#### [Selection]

PREFACE: We like to provide a bit of background on our blog posts, but if you want, you can skip ahead to the CloudFront v. Cloudflare response times.
💡 Also, important to note: For the purposes of this post, we’re only talking about our API, which is entirely non-cacheable.
As a “mature” SaaS that went live in 2007, we’ve been around long enough to have used a variety of services over the past decade and a half. Over the years, we’ve gone from a single manually-configured bare metal server to a nice and tidy, Terraform-managed AWS infrastructure with all the fixin’s. We’ve added additional programming languages, serverless systems, micro-services, and more. We’ve seen SSL certs go from costly luxury items to automatically and freely provisioned.
Oh, and remember IE6? Because we do! (Or at least those of us that have at least a few gray hairs, some of which surely were caused by IE6.)
So much progress, both for us at Foxy, and for the internet at large. Truly amazing stuff.

#### [Record list]
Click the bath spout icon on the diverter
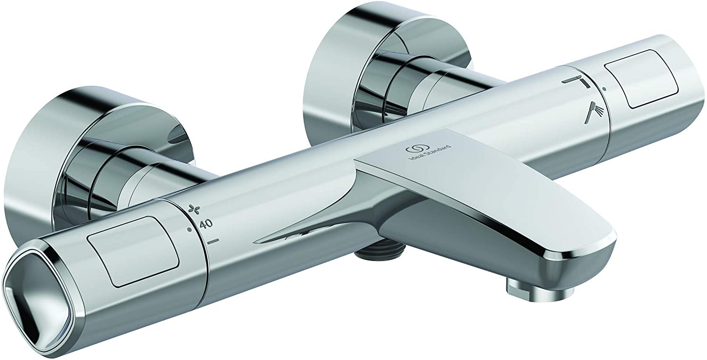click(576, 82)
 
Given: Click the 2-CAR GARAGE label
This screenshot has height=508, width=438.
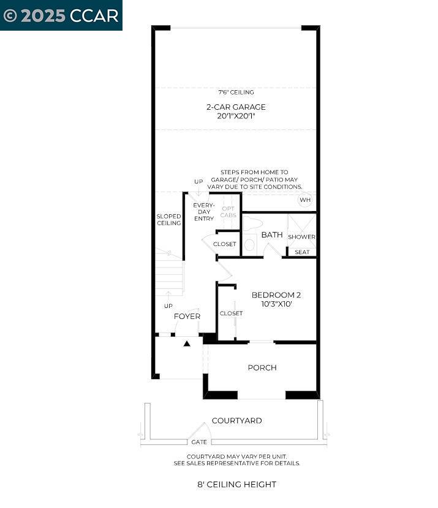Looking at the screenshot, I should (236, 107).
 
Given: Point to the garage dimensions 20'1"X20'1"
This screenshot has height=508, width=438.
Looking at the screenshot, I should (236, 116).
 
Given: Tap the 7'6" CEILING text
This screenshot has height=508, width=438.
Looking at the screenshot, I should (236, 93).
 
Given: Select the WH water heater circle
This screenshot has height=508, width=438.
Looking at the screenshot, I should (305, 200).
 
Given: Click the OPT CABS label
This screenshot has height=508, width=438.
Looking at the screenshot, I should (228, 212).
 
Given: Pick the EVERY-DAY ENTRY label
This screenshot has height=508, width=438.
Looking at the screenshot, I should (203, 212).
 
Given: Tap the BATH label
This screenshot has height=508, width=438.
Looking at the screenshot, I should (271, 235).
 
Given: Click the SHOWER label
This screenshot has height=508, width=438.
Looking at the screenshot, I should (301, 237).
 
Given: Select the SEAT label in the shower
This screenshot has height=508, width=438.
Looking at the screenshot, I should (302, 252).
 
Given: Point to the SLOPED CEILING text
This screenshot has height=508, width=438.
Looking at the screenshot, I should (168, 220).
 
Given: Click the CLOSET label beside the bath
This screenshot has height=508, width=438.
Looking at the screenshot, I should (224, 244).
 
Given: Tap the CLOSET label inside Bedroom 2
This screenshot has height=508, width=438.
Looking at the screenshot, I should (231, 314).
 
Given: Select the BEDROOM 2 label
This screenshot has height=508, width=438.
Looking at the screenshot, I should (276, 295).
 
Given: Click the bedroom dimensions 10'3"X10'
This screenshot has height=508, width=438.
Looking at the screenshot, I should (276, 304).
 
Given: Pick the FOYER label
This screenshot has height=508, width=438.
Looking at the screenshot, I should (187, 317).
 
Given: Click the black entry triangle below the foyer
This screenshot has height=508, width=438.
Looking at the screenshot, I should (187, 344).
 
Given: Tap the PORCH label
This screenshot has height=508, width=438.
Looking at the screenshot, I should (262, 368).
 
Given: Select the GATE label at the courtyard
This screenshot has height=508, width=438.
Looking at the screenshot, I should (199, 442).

* * *

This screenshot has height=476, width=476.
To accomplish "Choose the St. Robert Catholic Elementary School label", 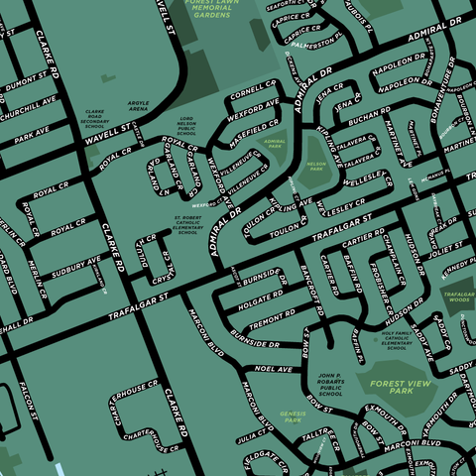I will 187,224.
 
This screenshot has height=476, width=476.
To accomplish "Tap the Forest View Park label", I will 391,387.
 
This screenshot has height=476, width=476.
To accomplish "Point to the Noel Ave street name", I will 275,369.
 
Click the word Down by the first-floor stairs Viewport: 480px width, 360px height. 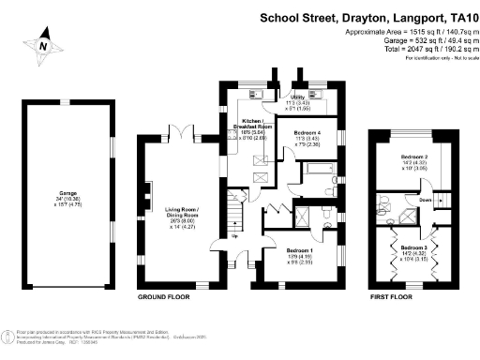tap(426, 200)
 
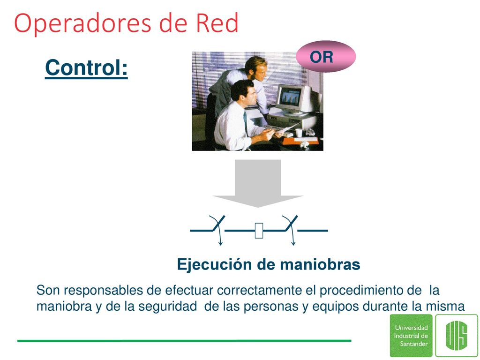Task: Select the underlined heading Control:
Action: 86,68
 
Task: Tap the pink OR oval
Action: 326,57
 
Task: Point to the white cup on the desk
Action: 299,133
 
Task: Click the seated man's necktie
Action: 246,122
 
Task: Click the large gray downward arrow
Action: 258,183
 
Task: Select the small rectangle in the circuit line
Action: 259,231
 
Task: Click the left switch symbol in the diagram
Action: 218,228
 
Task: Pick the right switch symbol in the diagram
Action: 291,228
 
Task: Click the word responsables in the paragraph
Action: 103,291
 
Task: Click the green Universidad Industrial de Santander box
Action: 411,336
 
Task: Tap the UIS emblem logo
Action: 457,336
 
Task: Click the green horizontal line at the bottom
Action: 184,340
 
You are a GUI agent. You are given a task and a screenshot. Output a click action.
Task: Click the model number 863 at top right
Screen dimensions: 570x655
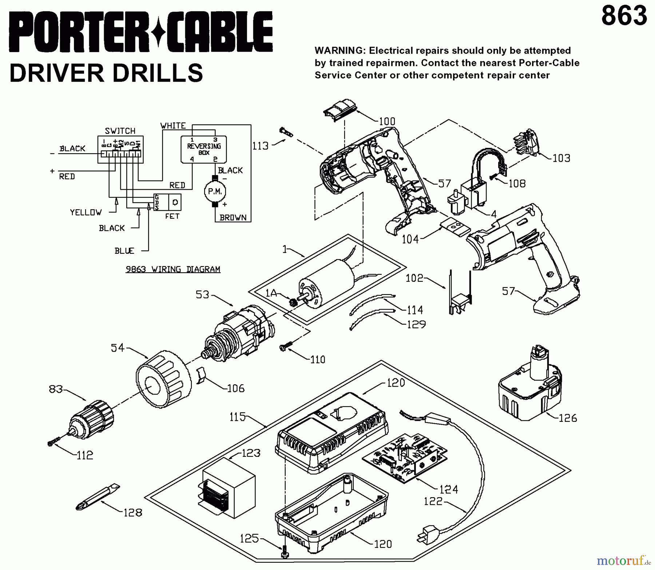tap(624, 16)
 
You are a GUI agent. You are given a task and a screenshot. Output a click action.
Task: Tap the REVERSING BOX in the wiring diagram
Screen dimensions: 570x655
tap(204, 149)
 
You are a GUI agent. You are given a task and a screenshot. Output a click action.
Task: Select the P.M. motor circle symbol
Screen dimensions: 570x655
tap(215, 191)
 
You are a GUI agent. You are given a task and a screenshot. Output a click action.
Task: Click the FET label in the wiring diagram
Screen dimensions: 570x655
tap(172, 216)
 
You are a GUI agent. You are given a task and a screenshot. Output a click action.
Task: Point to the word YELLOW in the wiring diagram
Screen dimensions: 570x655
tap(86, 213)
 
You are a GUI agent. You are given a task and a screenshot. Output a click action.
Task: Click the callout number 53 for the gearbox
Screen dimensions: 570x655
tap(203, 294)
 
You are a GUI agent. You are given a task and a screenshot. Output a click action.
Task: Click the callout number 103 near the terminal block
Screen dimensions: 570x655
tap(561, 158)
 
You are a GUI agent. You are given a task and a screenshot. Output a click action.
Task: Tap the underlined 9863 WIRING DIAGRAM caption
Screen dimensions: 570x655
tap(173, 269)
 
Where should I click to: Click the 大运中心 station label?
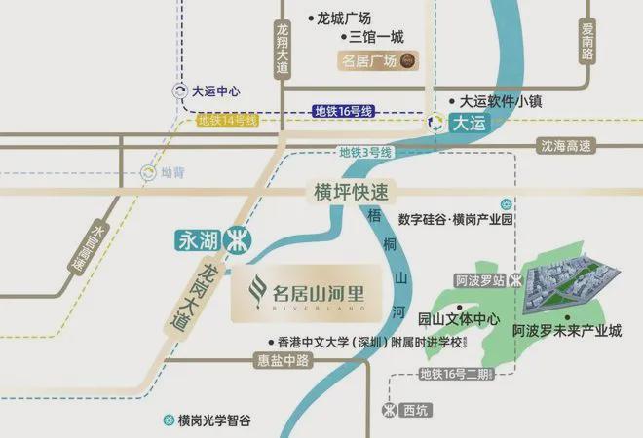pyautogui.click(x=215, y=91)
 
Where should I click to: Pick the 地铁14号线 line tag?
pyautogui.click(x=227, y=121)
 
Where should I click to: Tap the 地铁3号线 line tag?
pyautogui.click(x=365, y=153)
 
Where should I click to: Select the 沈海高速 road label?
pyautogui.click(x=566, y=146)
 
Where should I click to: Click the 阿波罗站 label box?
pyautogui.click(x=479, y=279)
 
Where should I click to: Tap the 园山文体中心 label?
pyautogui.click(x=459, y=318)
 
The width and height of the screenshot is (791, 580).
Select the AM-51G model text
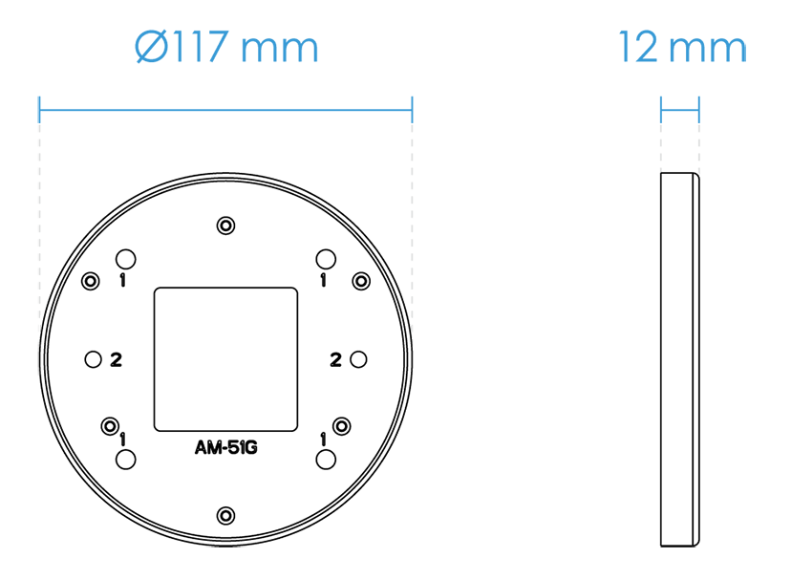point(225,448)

#### [What is asked]
• a. According to the blog post excerpt, in what year did the SaaS go live?
• b. Duplicate the passage of the blog post excerpt starting at "PREFACE: We like" and ending at "Cloudflare response times.".
• c. Name each thing the blog post excerpt says the company has added over the years.

#### [Results by task]
• a. 2007

• b.
PREFACE: We like to provide a bit of background on our blog posts, but if you want, you can skip ahead to the CloudFront v. Cloudflare response times.

• c. Additional programming languages, serverless systems, micro-services